== TASK TO COMPLETE ==
Repeat exactly the lines below, from the line containing "768x674 pixels." through the last line, both included. Leave out any pictures.

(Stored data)

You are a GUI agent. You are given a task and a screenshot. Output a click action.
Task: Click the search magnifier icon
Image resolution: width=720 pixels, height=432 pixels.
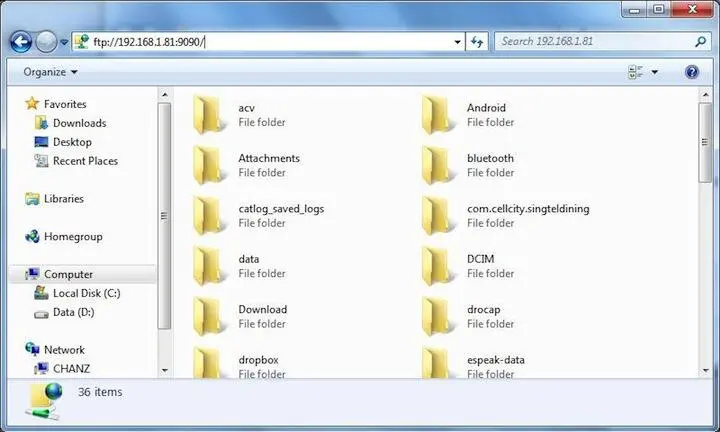pos(701,42)
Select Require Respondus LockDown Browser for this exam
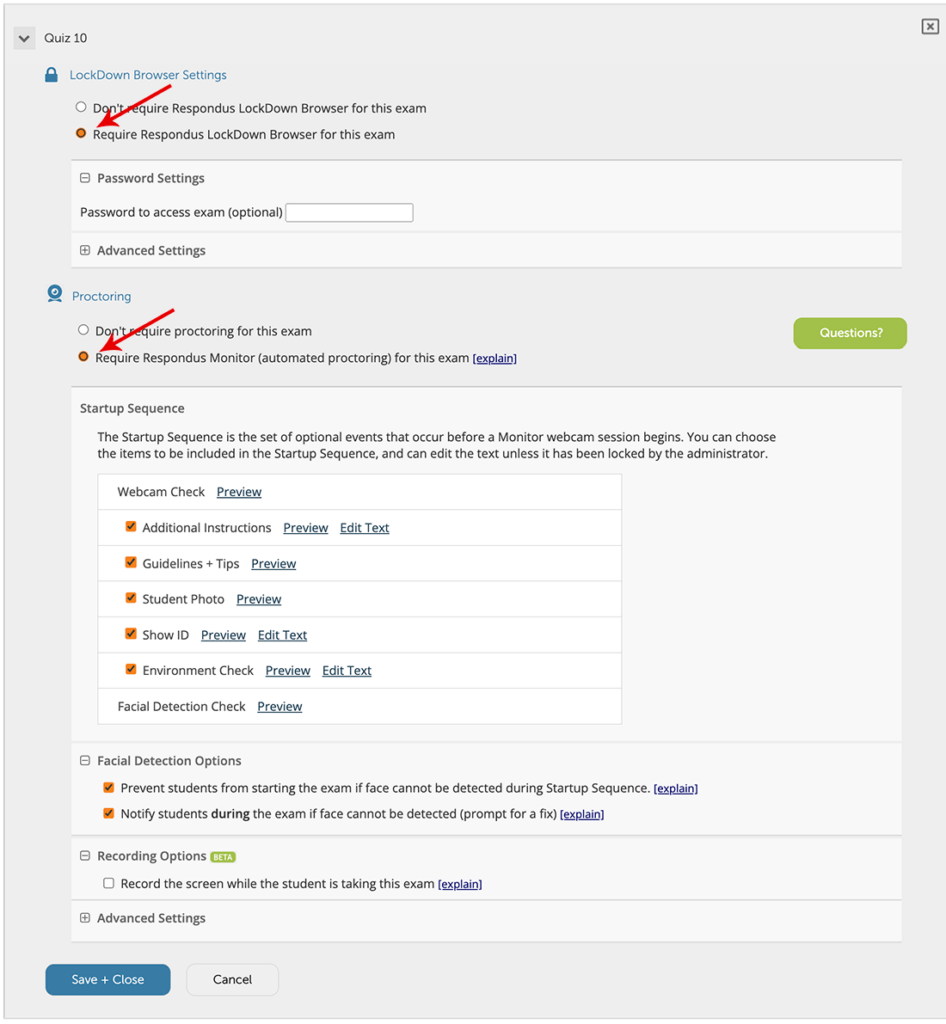The image size is (946, 1024). coord(80,132)
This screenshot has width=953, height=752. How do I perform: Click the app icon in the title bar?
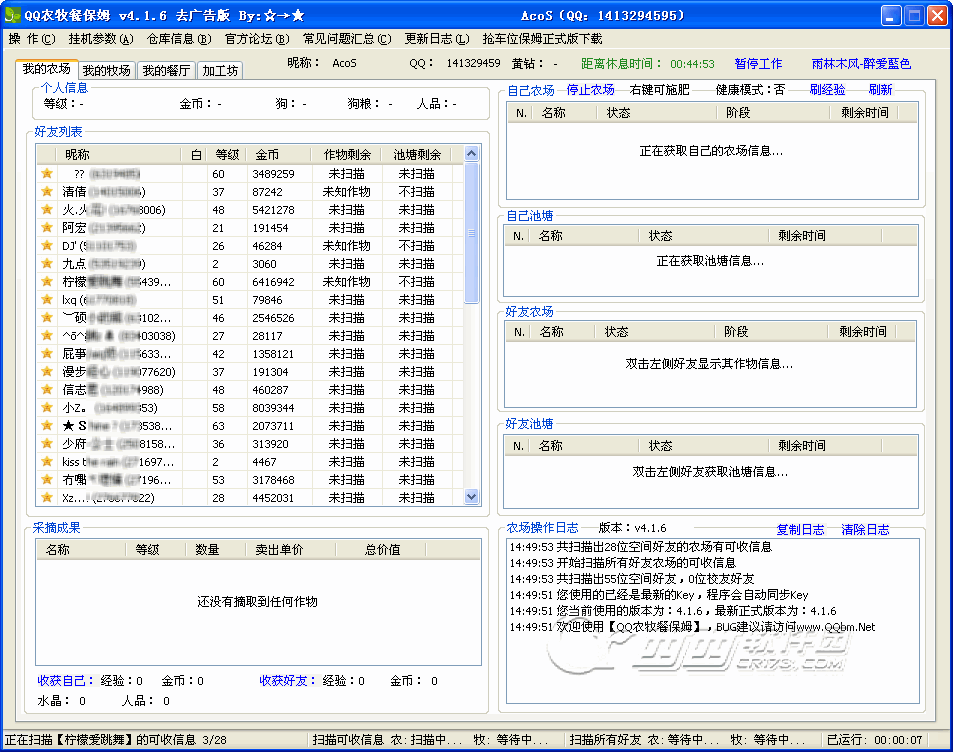coord(12,15)
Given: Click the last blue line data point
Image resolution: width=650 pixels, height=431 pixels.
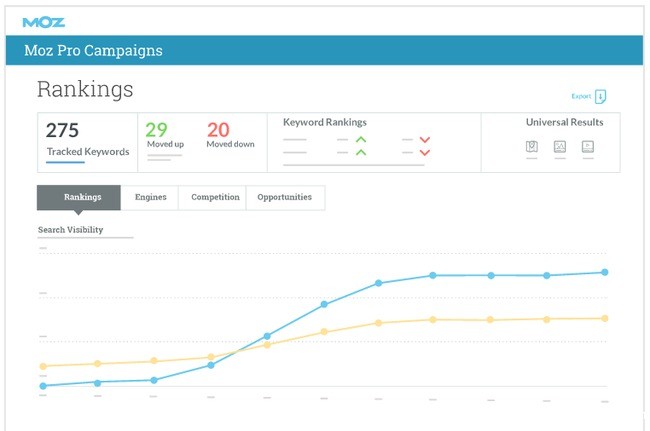Looking at the screenshot, I should tap(604, 272).
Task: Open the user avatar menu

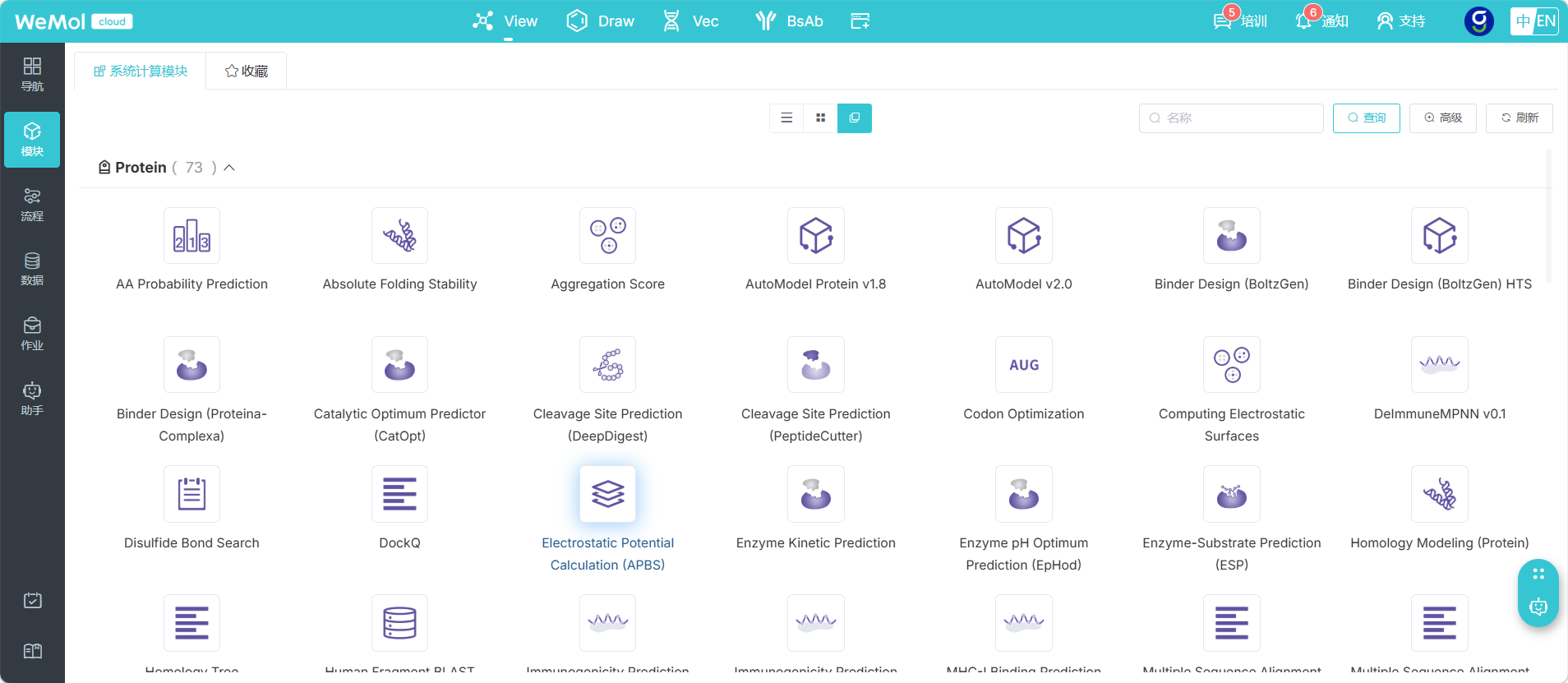Action: (1479, 21)
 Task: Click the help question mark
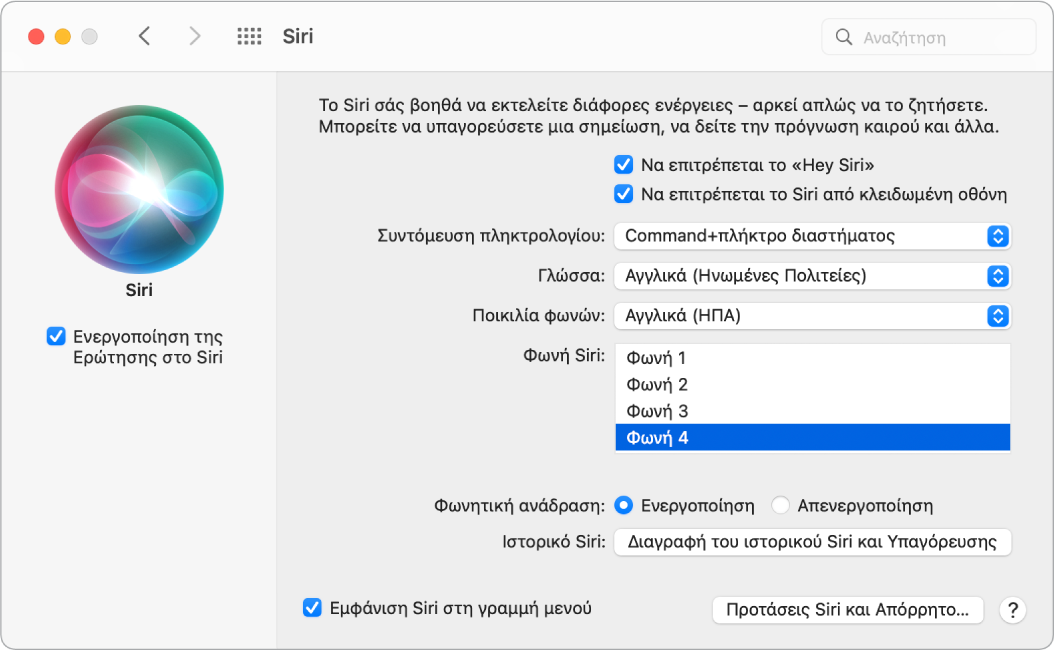click(x=1014, y=609)
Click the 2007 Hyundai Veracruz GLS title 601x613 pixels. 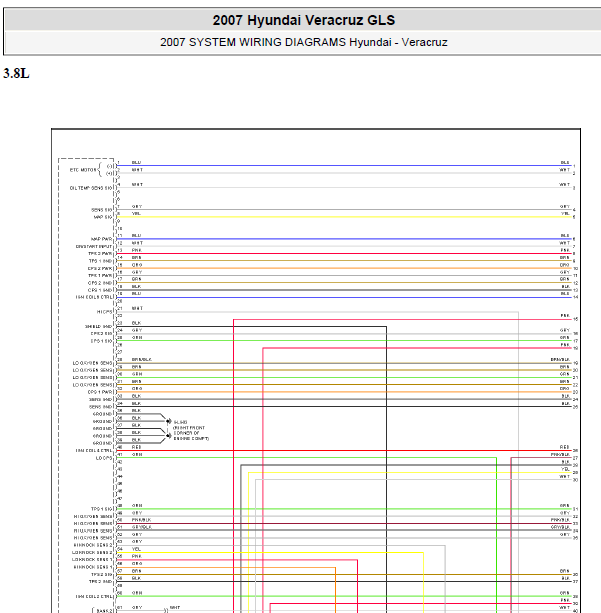pos(303,20)
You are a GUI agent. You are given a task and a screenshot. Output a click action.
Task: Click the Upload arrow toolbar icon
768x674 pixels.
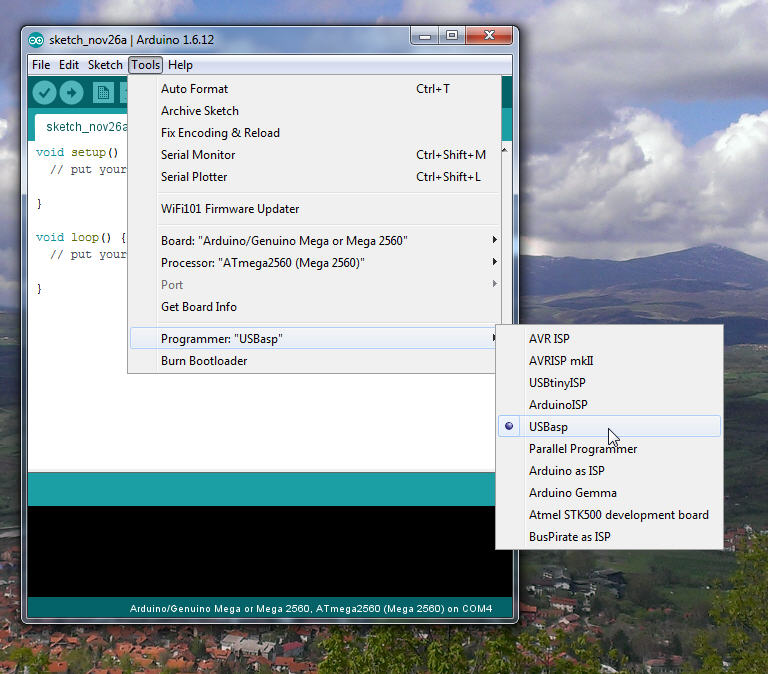[71, 93]
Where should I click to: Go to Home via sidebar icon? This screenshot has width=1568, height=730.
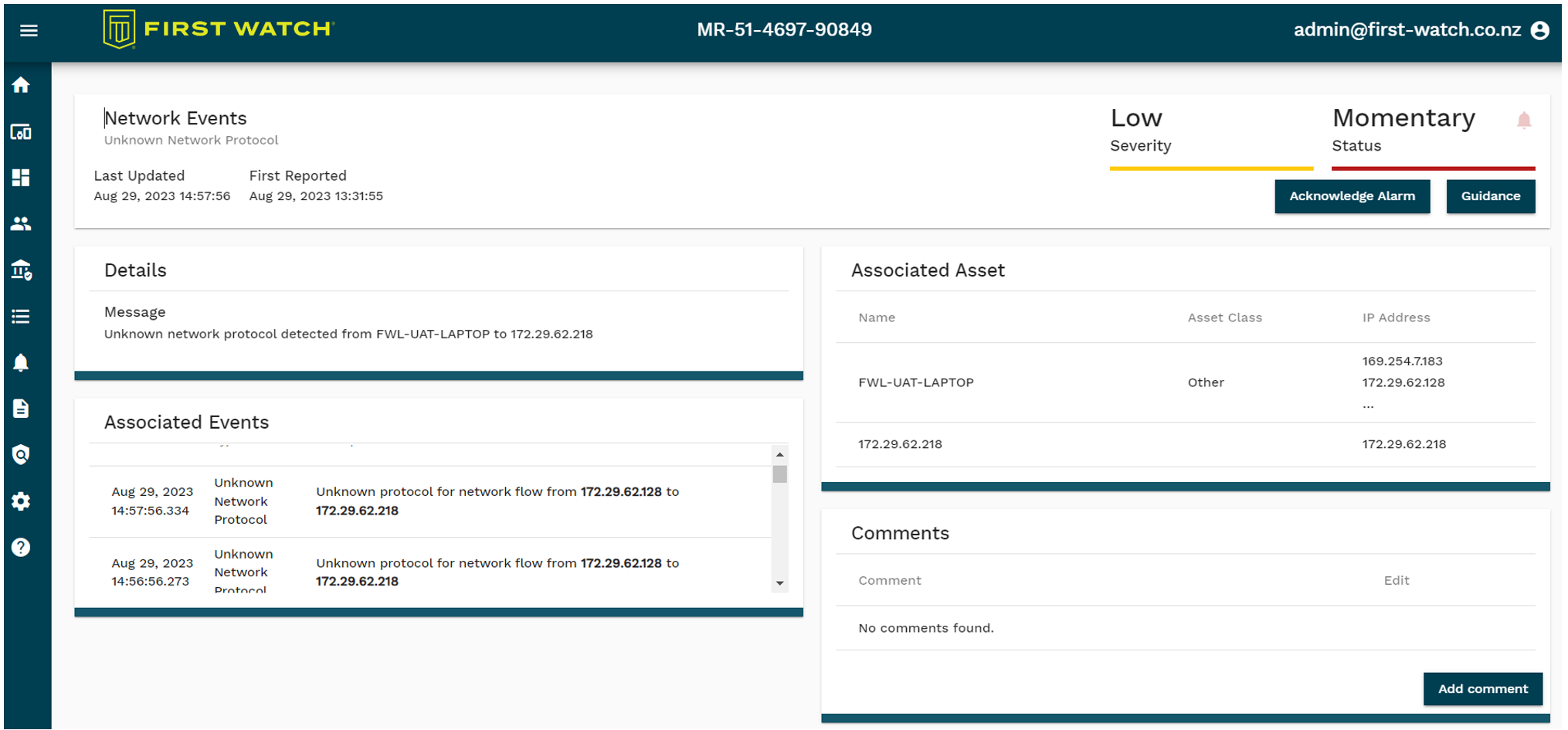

== ANSWER SECTION ==
768x674 pixels.
[71, 93]
Where should I click to: Go to Home via sidebar icon? This screenshot has width=1568, height=730.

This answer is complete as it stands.